### SHORT EXERCISE 1
Write out the whole fish tank cycling thread word for word.

++++++++++

# cycling Q's



## FRIENDLYFISHIES (Aug 7, 2012)

ph 7.6
high range ph 8.0 
ammonia 0
nitrite 0
nitrate 0

im not too worried about the PH as bettas can tolerate a fairly wide range. 
but im not sure why im having tail rot, theres no ammonia... im treating the tail rot but its going to really screw up my cycle because im going to have to up my water changes from 50% every other day to 70% daily  ..but i guess my tanks not cycling yet anyways...thats what I cant tell though...
It doesnt appear to me that the tank is cycling? Why isnt it cycling yet? 

each tank-
50% water change every other day
2 weeks
3 gallons
one abubias
one java
sand
hidy house
filter
heater (78-80)
and today I just added indian almond leaves to the tank...

If my tank isnt cycling yet, how do I get it to cycle with my fish in there, and how do I do it without harming the ones with tail rot? When I do less water changes the tails get worse. I thought it had to have been cycling by now...jeesh...2 weeks and nada! I must be missing something. Thank you


----------



## Betta man (Mar 25, 2011)

I'm guessing the betta that's fighting fin rot is a blue one. Am I correct? I rarely cycle my tanks, and I don't have problems with water parameters. I do take a filter cartridge from one tank and move it into the newly set up tank, and that has worked well for me.

++++++++++

### SHORT EXERCISE 2
Lay out the records from the line with "HH_MOD_G1.dta (92, 486)" up to and including the line with "ag_mod_r2.dta (91, 1322)" as a Markdown table with the columns Row and Entry, leaving out blank lines.

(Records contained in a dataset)

++++++++++

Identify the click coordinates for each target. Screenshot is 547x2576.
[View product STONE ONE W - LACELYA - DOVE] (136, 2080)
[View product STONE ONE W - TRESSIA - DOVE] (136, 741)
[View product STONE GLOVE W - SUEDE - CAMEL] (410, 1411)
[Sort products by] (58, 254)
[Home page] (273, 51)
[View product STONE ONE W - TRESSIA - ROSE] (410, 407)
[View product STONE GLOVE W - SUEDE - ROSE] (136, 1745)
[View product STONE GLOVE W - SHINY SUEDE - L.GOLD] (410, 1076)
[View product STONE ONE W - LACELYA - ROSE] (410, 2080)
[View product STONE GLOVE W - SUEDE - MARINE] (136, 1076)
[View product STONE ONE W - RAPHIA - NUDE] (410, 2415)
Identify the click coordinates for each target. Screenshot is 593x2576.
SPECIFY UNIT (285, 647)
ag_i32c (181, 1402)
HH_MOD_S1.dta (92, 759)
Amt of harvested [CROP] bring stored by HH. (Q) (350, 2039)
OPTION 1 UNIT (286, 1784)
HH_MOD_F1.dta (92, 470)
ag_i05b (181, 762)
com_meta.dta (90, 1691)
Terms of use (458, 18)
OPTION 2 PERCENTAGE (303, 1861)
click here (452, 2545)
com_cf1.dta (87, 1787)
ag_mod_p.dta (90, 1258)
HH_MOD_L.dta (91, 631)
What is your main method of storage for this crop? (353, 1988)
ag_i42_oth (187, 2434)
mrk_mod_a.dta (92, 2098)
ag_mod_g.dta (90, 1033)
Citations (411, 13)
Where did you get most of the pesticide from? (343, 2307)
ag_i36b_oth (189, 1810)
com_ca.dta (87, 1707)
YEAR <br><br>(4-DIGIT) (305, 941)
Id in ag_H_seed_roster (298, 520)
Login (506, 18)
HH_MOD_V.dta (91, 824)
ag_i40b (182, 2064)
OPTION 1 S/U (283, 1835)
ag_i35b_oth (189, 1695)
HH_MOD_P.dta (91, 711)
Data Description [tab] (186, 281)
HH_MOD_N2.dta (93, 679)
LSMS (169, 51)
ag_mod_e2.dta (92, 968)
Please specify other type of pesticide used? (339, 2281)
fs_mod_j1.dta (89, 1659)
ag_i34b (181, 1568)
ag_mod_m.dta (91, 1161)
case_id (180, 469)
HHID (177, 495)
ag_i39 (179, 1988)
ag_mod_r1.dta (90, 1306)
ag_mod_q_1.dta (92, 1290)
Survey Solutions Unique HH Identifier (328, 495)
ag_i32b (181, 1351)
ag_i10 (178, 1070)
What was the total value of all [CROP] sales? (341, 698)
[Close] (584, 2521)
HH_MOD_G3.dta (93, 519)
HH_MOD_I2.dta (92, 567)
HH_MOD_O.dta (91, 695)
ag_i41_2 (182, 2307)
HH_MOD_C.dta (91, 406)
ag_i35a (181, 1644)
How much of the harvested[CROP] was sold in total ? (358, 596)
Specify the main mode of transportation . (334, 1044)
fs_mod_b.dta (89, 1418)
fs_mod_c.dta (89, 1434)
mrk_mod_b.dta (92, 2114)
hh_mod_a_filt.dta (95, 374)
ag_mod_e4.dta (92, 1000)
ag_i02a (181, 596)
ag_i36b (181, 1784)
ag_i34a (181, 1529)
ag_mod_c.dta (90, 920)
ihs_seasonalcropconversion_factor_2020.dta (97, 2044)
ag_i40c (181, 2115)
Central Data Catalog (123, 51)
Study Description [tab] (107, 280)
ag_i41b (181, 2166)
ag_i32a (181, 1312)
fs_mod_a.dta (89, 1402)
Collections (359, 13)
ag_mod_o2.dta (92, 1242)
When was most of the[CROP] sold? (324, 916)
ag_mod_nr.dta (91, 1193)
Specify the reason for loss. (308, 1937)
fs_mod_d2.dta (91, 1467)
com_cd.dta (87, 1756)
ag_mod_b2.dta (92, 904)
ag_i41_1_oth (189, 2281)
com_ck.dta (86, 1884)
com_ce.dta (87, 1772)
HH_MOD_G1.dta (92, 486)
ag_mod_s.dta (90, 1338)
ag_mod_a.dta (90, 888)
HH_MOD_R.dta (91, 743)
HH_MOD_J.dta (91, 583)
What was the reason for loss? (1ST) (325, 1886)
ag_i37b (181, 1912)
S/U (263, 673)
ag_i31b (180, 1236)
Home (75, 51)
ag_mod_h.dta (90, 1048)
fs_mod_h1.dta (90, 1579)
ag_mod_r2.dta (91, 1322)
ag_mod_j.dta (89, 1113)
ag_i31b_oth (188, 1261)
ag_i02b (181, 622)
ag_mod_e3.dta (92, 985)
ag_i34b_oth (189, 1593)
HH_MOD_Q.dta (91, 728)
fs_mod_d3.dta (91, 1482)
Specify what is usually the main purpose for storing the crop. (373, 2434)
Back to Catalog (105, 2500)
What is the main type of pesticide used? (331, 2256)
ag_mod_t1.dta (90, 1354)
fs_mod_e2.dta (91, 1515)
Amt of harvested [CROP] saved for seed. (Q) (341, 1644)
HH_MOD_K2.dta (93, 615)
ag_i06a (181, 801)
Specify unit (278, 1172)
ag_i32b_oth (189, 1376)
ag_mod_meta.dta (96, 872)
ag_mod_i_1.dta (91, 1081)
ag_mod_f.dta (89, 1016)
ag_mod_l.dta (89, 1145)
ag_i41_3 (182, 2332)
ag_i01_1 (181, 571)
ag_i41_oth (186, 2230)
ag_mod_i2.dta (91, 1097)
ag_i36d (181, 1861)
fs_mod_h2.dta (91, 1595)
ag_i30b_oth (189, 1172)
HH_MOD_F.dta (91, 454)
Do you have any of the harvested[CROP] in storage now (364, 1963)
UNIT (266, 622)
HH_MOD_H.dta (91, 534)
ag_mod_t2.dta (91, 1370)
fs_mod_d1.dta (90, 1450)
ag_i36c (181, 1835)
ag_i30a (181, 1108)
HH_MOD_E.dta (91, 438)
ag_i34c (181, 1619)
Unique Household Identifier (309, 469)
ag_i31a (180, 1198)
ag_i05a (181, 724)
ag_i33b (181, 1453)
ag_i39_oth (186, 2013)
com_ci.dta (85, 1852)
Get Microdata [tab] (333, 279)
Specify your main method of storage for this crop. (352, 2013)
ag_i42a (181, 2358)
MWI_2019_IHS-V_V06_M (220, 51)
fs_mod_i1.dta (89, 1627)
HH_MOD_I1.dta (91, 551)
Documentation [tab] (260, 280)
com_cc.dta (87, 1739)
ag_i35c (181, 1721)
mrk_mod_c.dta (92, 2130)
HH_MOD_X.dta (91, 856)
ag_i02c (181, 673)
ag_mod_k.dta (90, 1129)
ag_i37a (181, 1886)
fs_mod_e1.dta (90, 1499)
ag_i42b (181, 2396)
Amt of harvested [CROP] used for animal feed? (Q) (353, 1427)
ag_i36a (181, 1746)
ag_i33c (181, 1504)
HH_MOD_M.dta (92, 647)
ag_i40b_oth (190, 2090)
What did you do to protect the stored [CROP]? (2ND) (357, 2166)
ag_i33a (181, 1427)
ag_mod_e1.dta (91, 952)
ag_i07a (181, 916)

++++++++++

### ANSWER 1
# cycling Q's



## FRIENDLYFISHIES (Aug 7, 2012)

ph 7.6
high range ph 8.0 
ammonia 0
nitrite 0
nitrate 0

im not too worried about the PH as bettas can tolerate a fairly wide range. 
but im not sure why im having tail rot, theres no ammonia... im treating the tail rot but its going to really screw up my cycle because im going to have to up my water changes from 50% every other day to 70% daily  ..but i guess my tanks not cycling yet anyways...thats what I cant tell though...
It doesnt appear to me that the tank is cycling? Why isnt it cycling yet? 

each tank-
50% water change every other day
2 weeks
3 gallons
one abubias
one java
sand
hidy house
filter
heater (78-80)
and today I just added indian almond leaves to the tank...

If my tank isnt cycling yet, how do I get it to cycle with my fish in there, and how do I do it without harming the ones with tail rot? When I do less water changes the tails get worse. I thought it had to have been cycling by now...jeesh...2 weeks and nada! I must be missing something. Thank you


----------



## Betta man (Mar 25, 2011)

I'm guessing the betta that's fighting fin rot is a blue one. Am I correct? I rarely cycle my tanks, and I don't have problems with water parameters. I do take a filter cartridge from one tank and move it into the newly set up tank, and that has worked well for me.

### ANSWER 2
| Row | Entry |
|---|---|
| 1 | HH_MOD_G1.dta (92, 486) |
| 2 | ag_mod_s.dta (90, 1338) |
| 3 | ag_mod_a.dta (90, 888) |
| 4 | HH_MOD_R.dta (91, 743) |
| 5 | HH_MOD_J.dta (91, 583) |
| 6 | What was the reason for loss? (1ST) (325, 1886) |
| 7 | ag_i37b (181, 1912) |
| 8 | S/U (263, 673) |
| 9 | ag_i31b (180, 1236) |
| 10 | Home (75, 51) |
| 11 | ag_mod_h.dta (90, 1048) |
| 12 | fs_mod_h1.dta (90, 1579) |
| 13 | ag_mod_r2.dta (91, 1322) |